The Future of Streaming Services and Entertainment


Sarah Gonyon

Senior Research Analyst, Quantitative Research

Before the pandemic, streaming services like Netflix, Hulu and Disney+ had become staples in household budgets but household penetration increased even more during the stay-at-home mandates that occurred around the world. According to the Motion Picture Association, the number of streaming subscriptions rose by 32% to a total of 308.6 million subscriptions in 2020. These streaming services provide instant access to thousands of movies and TV shows to watch whenever you want, wherever you want! With consumers having more free time on their hands and being home more than usual, these streaming services offered a great opportunity to broaden their “watch library” and keep themselves and their kids entertained. 

And, since mid-2020, new streaming services like Peacock, Discovery+, and HBO’s rebranding of HBO Max were launched giving us even more viewing options. But as the world opens back up and we return to some level of normalcy, what will happen to all the streaming services we were glued to during the height of the pandemic?

The pandemic also created a seismic shift in how we consume full-length theatrical movies. HBO began debuting all of Warner Brothers’ theatrical releases on HBO Max the same day they are released in theaters for no extra charge to paid subscribers. Blockbuster movies that you normally would have to go to the theater to see can now be seen in the comfort of your home and for a much lower price than buying a movie theater ticket. Many consider this a game-changing move that could permanently shift the entertainment industry and, specifically, the movie theater industry. For example, it will likely complicate how much money a film grosses, especially those with high costs to recoup. HBO Max does not release viewership numbers, so it makes it difficult to determine if subscribers decided to watch a movie at home instead of at the theater or at all.

There are also generational differences to consider when it comes to seeing movies in movie theaters, especially as Gen Zers become adults.
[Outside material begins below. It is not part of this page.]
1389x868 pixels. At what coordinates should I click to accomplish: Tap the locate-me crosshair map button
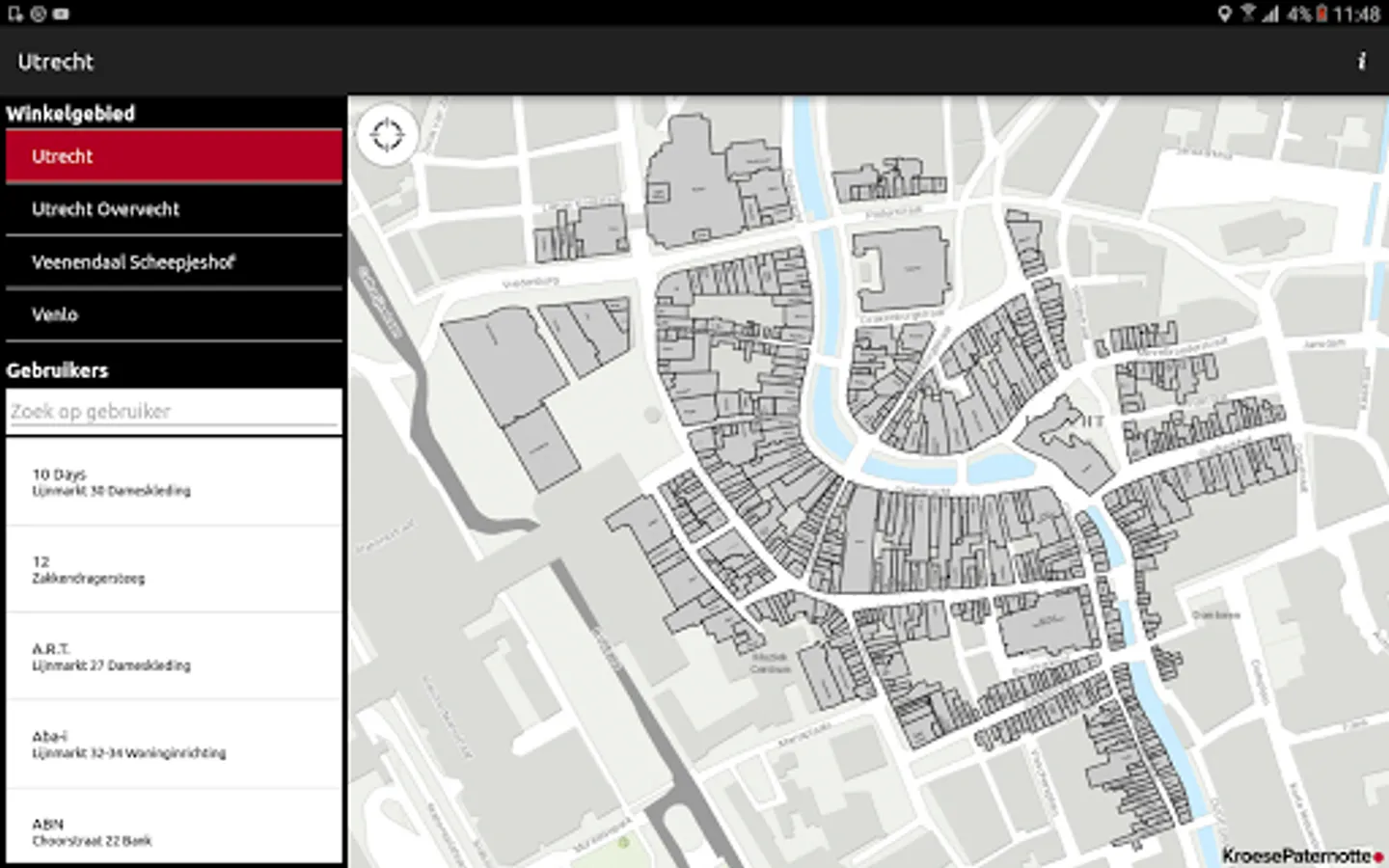tap(388, 136)
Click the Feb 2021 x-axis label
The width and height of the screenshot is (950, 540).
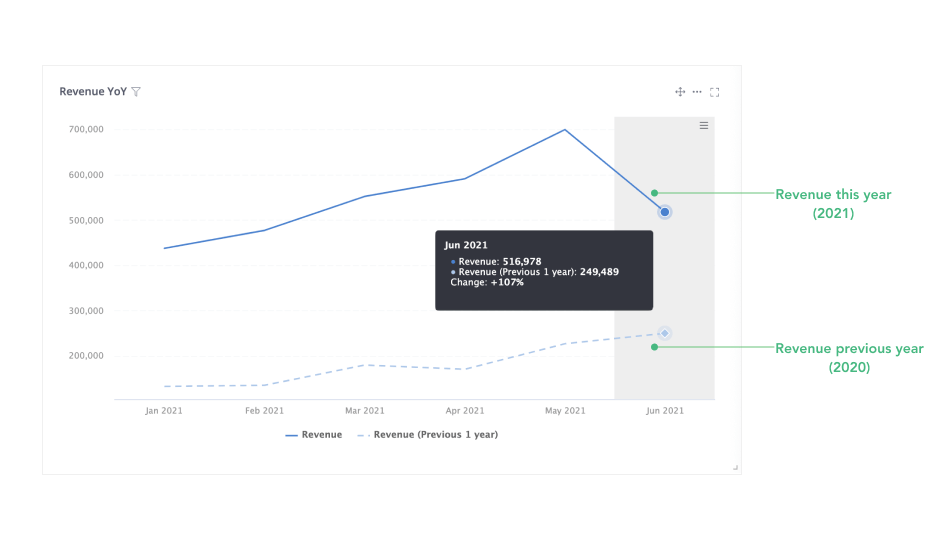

According to the Morning Consult’s Return to Normal tracker study, 57% of Gen Z adults feel comfortable seeing a movie in theaters. However, 70% cite the ability to see new movies on streaming services or on-demand as a reason for fewer trips to movie theaters. Add in the comforts of home, and movie theaters will likely need to implement special ticket offers or promote their food and beverage lineup to encourage Gen Zers to head to a theater to see the latest release. 

As more and more people across the country are vaccinated, return to work, school, and other normal daily activities, they will likely have less time to watch TV and movies and may cut back on their subscriptions, especially as many consider the market to be fairly saturated. The pandemic changed many things, but it definitely changed the streaming and movie industries as they had to adapt to people staying at home. Now we face another fundamental change as the world opens back up, and entertainment companies have to figure out where they fit in and how it will affect streaming service subscriptions.